Publications

"Supreme Court Ruling will Transform Minimum Wage Liability Landscape," Insurance Day July 2, 2018

“D&O insurers are set to benefit from the reduced exposure to claims after" the U.S. Supreme Court decision in Epic Systems Corp. v. Lewis, "but the changes could significantly cut the demand for this form of cover in the US,” Louis Kozloff writes in Insurance Day. “The Epic Systems decision will significantly curtail the instances of employees bringing class action lawsuits to address wage-and-hour violations. This will reduce both the frequency and severity of such claims under wage-and-hour cover that is frequently issued in conjunction with directors’ and officers’ employment practices liability insurance (EPLI) cover or as standalone policies.”

Lou, a partner in the firm's Global Insurance Services practice, defines a wage-and-hour claim as a claim “brought by an employee against an employer under the federal Fair Labor Standards Act (FLSA) or similar state laws alleging that the employer violated rules regarding payment of hourly wages, minimum wages, or overtime.” The U.S. Department of Labor (DOL), a state regulatory agency, or an employee can pursue such claims, and studies show that the violations are widespread. “One study estimated that in Chicago, New York, and Los Angeles alone, low-wage workers lose nearly $3bn in legally owed wages each year.”

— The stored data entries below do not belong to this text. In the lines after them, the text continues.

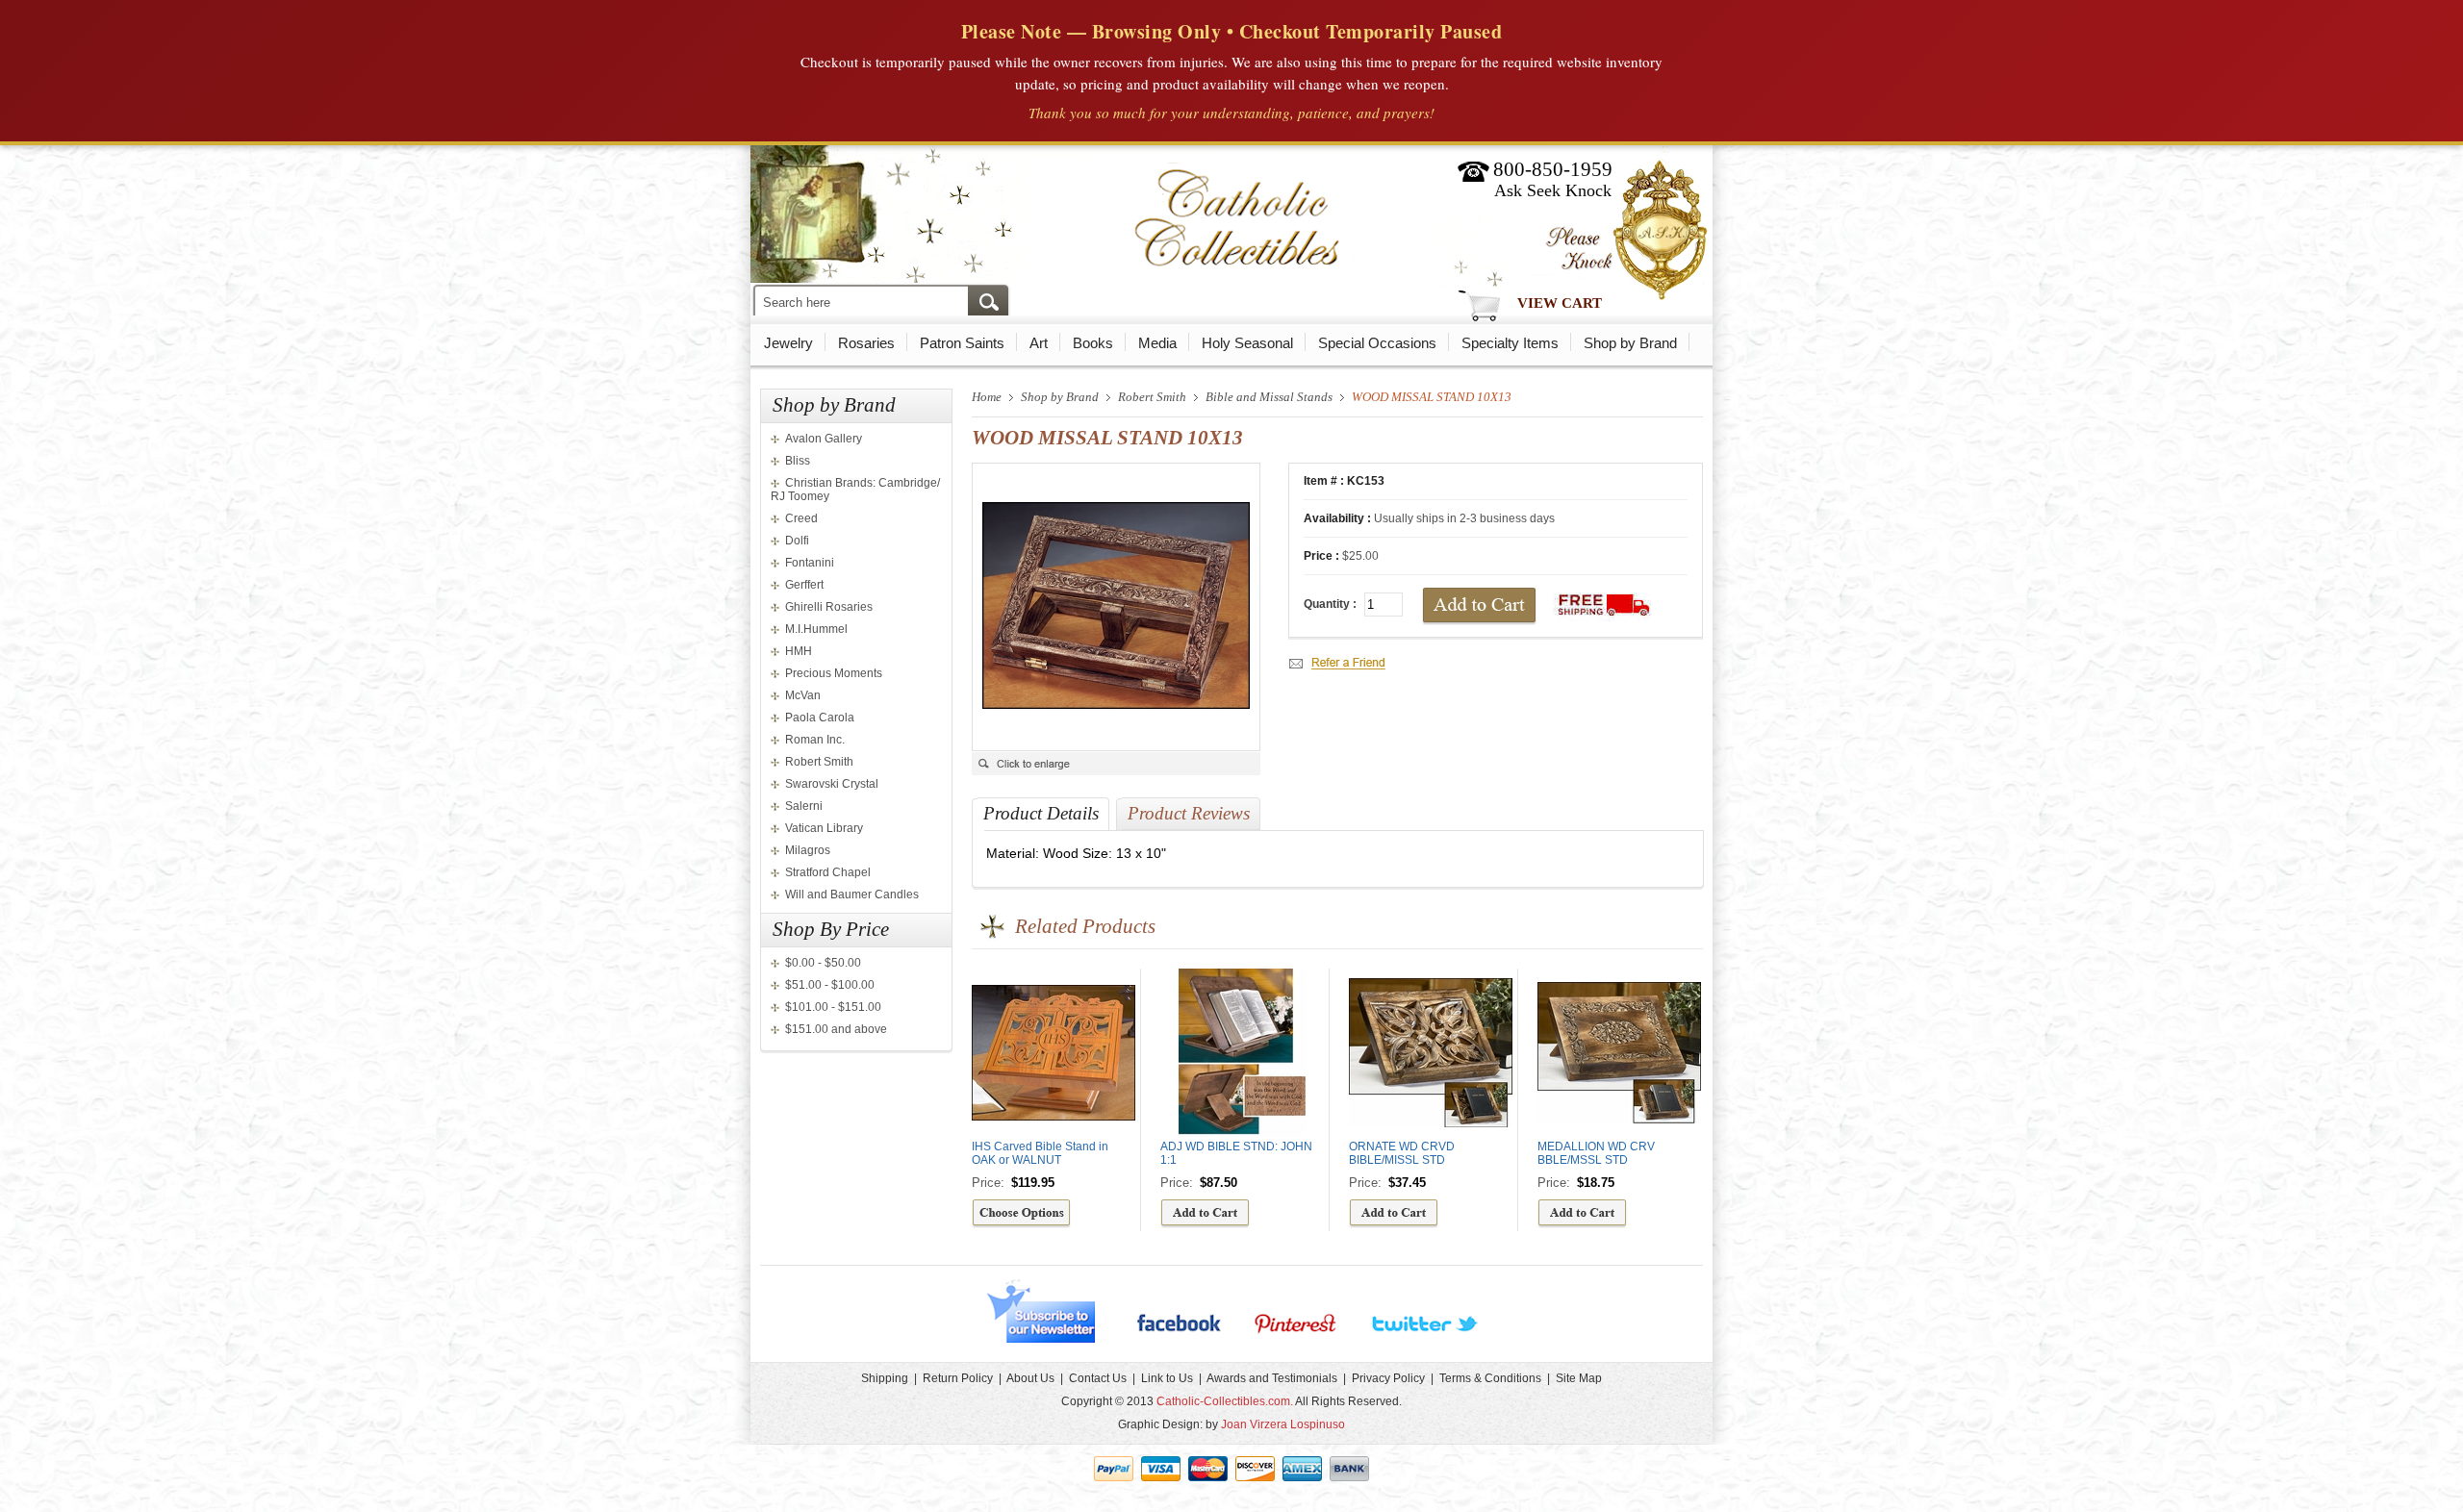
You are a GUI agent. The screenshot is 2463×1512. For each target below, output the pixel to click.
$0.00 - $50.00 (823, 963)
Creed (801, 518)
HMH (798, 651)
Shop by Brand (1630, 343)
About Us (1030, 1378)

“Based on Epic Systems, employers who do not currently have employment contracts with arbitration and class action waiver provisions are being advised to modify their agreements to include them,” Louis concludes. “Employment contracts with arbitration provisions and class action waivers can be seen as a more effective way to mitigate the risk of significant wage-and-hour claim exposure.”